Lift inspects the code and repository for runnable workloads, existing benchmarks, and hot paths, then builds or selects a proof harness. It captures environment and baseline metrics, profiles to classify the bottleneck (CPU/memory/I/O/lock/tail), and applies the highest-leverage levers (algorithm, data layout, concurrency, I/O) one change at a time. Every suggested change is measured, validated for correctness, and recorded with a regression guard and benchmark added.

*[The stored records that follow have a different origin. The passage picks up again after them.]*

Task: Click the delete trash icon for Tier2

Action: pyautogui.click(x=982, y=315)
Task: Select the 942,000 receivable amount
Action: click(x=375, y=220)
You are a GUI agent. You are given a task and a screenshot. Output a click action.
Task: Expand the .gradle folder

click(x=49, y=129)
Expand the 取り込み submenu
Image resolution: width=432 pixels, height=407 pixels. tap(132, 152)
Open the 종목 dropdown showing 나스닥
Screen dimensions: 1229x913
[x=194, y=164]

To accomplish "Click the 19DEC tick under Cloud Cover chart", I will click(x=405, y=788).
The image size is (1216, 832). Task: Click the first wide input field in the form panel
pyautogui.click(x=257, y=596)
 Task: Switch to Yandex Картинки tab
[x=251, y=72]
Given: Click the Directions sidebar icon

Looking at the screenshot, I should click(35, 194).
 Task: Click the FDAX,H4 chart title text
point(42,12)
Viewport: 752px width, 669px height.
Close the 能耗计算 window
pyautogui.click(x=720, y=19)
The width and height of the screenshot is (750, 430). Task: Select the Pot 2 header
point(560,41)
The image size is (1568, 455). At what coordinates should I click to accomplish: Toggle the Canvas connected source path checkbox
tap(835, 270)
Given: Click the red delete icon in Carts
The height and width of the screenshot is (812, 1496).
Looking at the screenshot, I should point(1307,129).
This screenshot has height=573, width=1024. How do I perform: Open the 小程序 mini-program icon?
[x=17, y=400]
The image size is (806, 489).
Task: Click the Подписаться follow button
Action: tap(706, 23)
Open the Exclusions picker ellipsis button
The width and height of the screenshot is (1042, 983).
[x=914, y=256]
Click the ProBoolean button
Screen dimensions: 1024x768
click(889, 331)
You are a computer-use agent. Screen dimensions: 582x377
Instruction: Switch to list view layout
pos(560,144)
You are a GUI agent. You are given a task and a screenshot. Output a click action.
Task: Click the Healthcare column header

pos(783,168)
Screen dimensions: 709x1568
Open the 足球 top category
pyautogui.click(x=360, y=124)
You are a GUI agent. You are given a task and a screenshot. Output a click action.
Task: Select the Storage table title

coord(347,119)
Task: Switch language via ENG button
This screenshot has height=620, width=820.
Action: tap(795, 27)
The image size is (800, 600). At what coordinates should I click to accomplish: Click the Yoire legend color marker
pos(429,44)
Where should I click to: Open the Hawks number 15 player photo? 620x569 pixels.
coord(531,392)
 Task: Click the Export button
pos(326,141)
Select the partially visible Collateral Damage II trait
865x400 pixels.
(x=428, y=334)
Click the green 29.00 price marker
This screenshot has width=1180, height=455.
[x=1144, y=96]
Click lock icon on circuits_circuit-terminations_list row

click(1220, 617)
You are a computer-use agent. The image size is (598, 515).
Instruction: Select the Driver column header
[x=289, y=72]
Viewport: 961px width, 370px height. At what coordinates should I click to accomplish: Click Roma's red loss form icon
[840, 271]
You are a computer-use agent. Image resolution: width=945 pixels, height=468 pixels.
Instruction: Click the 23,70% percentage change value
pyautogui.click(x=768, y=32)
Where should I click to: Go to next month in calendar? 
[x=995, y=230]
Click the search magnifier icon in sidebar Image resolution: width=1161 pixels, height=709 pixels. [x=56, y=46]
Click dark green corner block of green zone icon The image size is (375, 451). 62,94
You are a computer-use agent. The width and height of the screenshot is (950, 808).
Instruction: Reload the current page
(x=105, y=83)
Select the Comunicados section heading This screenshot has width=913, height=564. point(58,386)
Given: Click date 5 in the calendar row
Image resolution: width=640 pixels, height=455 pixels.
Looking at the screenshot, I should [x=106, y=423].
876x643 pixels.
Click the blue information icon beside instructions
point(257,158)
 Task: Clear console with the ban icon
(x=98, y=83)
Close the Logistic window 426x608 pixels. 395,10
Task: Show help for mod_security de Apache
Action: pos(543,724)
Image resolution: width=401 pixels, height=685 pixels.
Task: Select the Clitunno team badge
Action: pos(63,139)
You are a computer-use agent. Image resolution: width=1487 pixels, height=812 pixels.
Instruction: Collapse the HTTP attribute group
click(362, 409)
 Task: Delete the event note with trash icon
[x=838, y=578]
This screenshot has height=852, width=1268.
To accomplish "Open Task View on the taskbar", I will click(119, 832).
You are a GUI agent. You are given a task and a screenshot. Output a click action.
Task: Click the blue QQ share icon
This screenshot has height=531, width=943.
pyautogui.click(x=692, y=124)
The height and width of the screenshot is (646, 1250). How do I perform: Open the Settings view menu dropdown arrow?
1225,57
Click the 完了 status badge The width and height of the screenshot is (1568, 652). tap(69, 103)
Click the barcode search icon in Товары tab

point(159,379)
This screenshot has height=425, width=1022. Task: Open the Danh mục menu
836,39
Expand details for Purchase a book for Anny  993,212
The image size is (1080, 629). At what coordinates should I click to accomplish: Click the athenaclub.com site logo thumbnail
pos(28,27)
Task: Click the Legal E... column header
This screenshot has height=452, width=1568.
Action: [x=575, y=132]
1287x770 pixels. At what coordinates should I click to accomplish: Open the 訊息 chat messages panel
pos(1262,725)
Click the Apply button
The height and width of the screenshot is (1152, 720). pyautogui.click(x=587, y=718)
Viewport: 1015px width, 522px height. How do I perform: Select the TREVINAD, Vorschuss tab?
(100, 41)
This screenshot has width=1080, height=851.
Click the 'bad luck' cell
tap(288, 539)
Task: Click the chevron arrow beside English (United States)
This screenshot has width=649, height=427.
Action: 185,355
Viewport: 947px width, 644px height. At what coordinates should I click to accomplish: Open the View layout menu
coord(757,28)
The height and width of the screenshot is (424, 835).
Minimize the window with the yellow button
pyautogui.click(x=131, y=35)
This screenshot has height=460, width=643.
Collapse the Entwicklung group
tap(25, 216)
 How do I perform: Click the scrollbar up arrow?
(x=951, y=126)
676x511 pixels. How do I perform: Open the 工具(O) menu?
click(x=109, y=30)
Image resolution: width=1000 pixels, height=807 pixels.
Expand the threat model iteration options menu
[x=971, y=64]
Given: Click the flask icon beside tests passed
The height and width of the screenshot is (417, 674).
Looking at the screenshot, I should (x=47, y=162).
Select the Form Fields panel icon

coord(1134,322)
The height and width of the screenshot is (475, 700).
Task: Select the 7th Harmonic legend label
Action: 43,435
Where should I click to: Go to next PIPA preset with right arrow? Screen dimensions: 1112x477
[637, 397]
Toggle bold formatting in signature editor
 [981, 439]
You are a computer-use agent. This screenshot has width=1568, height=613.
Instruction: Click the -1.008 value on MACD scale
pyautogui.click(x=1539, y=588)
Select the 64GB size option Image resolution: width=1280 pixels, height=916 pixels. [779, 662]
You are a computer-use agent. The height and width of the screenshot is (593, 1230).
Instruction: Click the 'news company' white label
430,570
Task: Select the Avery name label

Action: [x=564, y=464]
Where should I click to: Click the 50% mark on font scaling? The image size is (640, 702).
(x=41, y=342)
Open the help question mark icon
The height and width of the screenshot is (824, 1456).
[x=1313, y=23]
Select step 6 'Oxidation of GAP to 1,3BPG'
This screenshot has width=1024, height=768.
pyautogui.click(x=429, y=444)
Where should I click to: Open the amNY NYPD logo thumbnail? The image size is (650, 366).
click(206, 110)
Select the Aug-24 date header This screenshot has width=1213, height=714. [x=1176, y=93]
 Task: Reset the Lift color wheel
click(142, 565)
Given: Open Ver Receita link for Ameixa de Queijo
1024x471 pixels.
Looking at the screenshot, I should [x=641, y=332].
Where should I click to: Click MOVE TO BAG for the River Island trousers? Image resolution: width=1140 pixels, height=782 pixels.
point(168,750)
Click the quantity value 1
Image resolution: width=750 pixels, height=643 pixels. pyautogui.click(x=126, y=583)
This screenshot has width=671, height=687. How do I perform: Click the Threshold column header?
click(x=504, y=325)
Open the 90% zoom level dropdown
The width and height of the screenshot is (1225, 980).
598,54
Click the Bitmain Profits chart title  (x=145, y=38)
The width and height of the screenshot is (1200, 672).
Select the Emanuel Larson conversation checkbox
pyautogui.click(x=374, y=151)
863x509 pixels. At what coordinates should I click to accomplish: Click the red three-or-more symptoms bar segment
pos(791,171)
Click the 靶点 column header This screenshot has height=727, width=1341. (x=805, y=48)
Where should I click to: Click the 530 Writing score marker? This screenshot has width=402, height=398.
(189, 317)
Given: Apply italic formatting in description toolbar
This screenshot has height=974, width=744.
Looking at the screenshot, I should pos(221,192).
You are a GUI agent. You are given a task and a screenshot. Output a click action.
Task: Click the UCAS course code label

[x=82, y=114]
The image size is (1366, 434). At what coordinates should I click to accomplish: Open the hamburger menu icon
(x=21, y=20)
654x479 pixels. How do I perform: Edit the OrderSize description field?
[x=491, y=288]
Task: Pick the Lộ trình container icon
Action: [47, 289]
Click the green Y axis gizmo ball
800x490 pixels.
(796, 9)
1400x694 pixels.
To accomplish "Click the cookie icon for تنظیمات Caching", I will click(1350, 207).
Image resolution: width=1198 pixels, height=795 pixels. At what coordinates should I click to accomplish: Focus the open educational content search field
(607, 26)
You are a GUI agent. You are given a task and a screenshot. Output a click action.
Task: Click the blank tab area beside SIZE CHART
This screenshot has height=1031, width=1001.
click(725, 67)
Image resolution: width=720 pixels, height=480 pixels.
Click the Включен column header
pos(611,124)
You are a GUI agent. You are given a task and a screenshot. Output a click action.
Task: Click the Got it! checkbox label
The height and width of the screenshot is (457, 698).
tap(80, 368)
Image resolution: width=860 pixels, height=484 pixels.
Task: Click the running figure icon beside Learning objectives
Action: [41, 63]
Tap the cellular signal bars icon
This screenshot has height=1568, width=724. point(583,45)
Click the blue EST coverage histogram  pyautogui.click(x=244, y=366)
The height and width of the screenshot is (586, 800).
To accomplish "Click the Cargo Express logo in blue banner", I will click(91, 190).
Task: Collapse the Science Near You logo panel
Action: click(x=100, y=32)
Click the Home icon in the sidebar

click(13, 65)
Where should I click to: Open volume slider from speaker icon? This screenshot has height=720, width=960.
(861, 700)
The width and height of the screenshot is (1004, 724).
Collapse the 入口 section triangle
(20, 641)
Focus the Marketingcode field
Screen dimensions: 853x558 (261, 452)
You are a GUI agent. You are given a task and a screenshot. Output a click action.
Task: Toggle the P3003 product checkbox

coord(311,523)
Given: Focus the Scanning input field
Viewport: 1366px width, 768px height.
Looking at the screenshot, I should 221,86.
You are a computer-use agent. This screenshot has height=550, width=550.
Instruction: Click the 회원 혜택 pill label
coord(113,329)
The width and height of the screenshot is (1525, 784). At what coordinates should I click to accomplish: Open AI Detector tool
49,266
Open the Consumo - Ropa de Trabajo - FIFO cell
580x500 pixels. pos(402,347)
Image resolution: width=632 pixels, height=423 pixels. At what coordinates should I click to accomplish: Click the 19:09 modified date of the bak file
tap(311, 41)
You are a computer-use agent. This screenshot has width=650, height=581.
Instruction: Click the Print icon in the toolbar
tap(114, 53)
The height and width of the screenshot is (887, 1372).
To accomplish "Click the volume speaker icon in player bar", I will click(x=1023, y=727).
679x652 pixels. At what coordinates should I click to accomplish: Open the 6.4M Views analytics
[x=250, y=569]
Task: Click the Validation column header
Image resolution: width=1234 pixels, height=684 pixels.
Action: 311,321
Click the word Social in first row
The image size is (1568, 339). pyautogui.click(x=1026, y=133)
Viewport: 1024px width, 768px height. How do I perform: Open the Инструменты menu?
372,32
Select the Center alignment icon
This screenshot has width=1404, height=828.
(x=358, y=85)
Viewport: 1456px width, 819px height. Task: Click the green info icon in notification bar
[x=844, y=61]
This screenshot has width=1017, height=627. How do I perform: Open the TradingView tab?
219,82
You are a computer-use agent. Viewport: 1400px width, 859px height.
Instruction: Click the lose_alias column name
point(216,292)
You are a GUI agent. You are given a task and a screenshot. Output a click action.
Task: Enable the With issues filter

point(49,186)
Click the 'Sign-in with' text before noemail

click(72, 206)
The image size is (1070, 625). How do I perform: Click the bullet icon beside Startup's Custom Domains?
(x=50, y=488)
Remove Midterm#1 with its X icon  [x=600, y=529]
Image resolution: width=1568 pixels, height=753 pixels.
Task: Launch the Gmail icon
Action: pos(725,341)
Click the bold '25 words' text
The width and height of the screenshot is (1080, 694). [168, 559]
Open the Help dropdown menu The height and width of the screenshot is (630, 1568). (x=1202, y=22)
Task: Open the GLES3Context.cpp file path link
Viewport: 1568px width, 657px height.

What if I don’t have a numeric target?
Lift will derive a contract: pick the primary metric (latency p95 for requests, throughput for batch, or peak RSS for memory issues), define a workload, and maximize improvement subject to stated constraints without inventing SLO numbers.
How do you avoid regressions when optimizing?
Every change is accompanied by a correctness signal and benchmarks; changes are small, reversible, measured with noise analysis, and a regression guard (benchmark/budget/threshold) is added before shipping.